El Juego de las Casas era sencillo comparado con el ji’e’toh. El nombre bastaba para hacerle saber quién enviaba la misiva; pero, si el pergamino caía en las manos equivocadas, parecería una nota para un amigo o quizás una afectuosa contestación a una petición. Alliandre Maritha Kigarin, por la Gracia de la Luz reina de Ghealdan, jamás firmaría de un modo tan familiar una carta a alguien a quien no conocía, y menos aun al Dragón Renacido. Era obvio que le preocupaban los Capas Blancas de Amadicia y el Profeta, Masema. Al final tendría que hacer algo respecto a Masema. Alliandre se mostraba cauta, sin arriesgarse en ese escrito más de lo estrictamente necesario, además de insinuarle que quemara la misiva. El benevolente fuego de su corazón. Con todo, era la primera vez que un dirigente había dado un paso hacia él voluntariamente, sin que tuviera a su nación entre la espada y la pared. Bien, ahora sólo hacía falta que encontrara a Elayne para poder entregarle Andor antes de tener que librar de nuevo otra batalla aquí.

La puerta se abrió suavemente y Rand alzó la cabeza; pero, al no ver a nadie, puso de nuevo su atención en la carta, preguntándose si sabría leer todo lo que había entre líneas. Repasó de nuevo la misiva mientras se frotaba la nariz. Lews Therin y su cháchara sobre la muerte. No conseguía librarse de aquella sensación de suciedad.
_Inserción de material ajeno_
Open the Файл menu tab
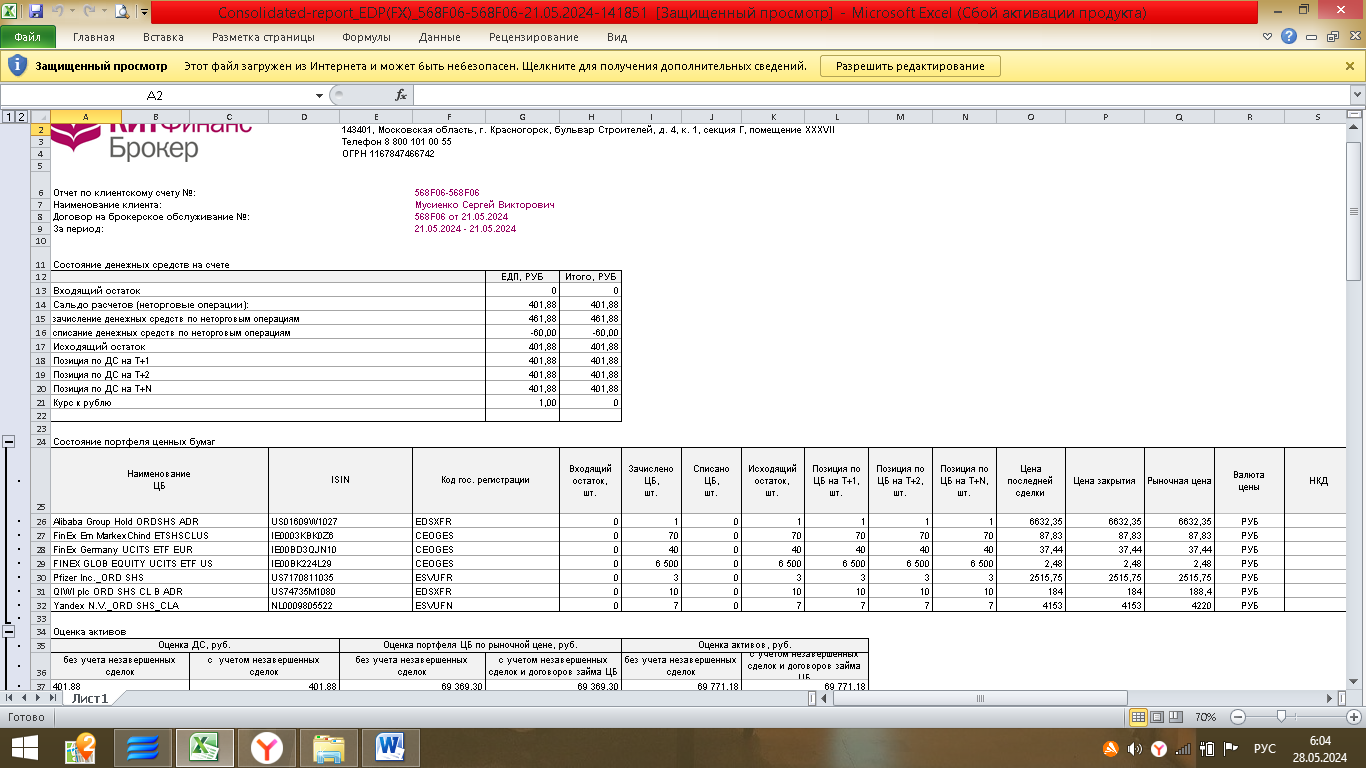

—Jalani y yo ocuparemos nuestros puestos en el pasillo —informó Nandera.

Rand asintió abstraído, sin quitar los ojos de la carta. A buen seguro que, con un primer vistazo, Thom descubriría otras seis cosas que a él se le habían pasado por alto.

Aviendha posó una mano en su brazo, pero la retiró bruscamente.

—Rand al’Thor, he de hablar contigo muy en serio.

De repente todo encajó en la mente de Rand. La puerta se había abierto. Percibía el hedor a suciedad; no era solamente una sensación, bien que tampoco podía describirse exactamente como un olor. Soltó la carta, apartó a Aviendha de un empujón lo bastante fuerte para que la joven perdiese el equilibrio y se cayera —la muchacha lanzó un grito de sorpresa, pero cayó lejos de él, por suerte, lejos del peligro; fue como si todo se lentificara—, y aferró el Saidin a la par que giraba sobre sí mismo.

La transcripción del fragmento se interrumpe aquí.